- WRITTEN EXERCISE: Reproduce verbatim the lines of the records below from the one containing "Click the save floppy disk icon" through the one containing "The height and width of the screenshot is (313, 623).", including only those lines.

- PROVIDED ENTRIES:
···

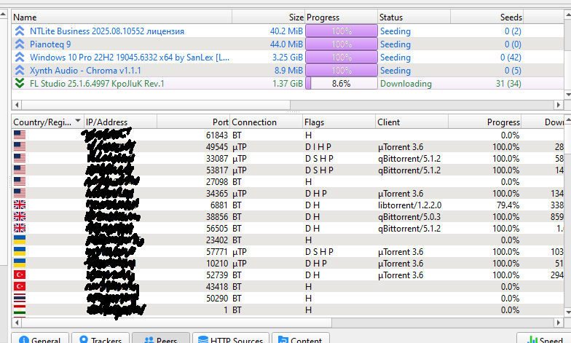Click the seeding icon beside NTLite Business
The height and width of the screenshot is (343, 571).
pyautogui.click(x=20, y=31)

···

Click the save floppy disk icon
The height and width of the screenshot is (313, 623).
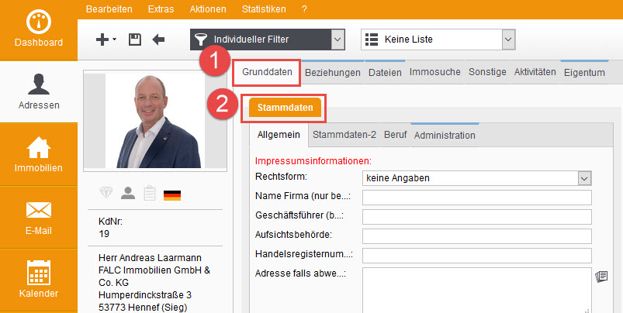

···

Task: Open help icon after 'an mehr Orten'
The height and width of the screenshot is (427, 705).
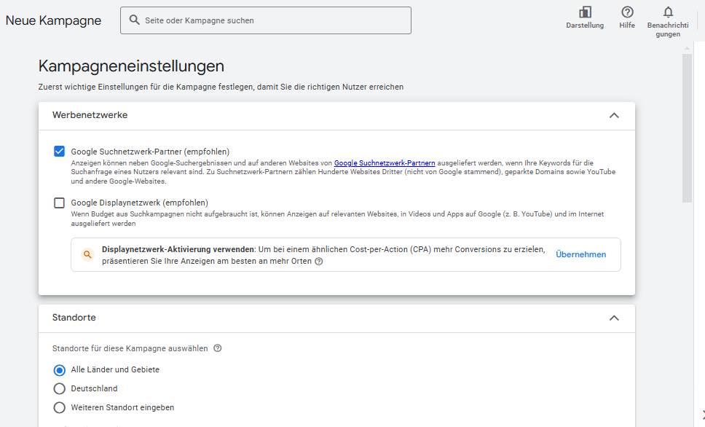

···

- EXERCISE RESPONSE:
Click the save floppy disk icon
The height and width of the screenshot is (313, 623).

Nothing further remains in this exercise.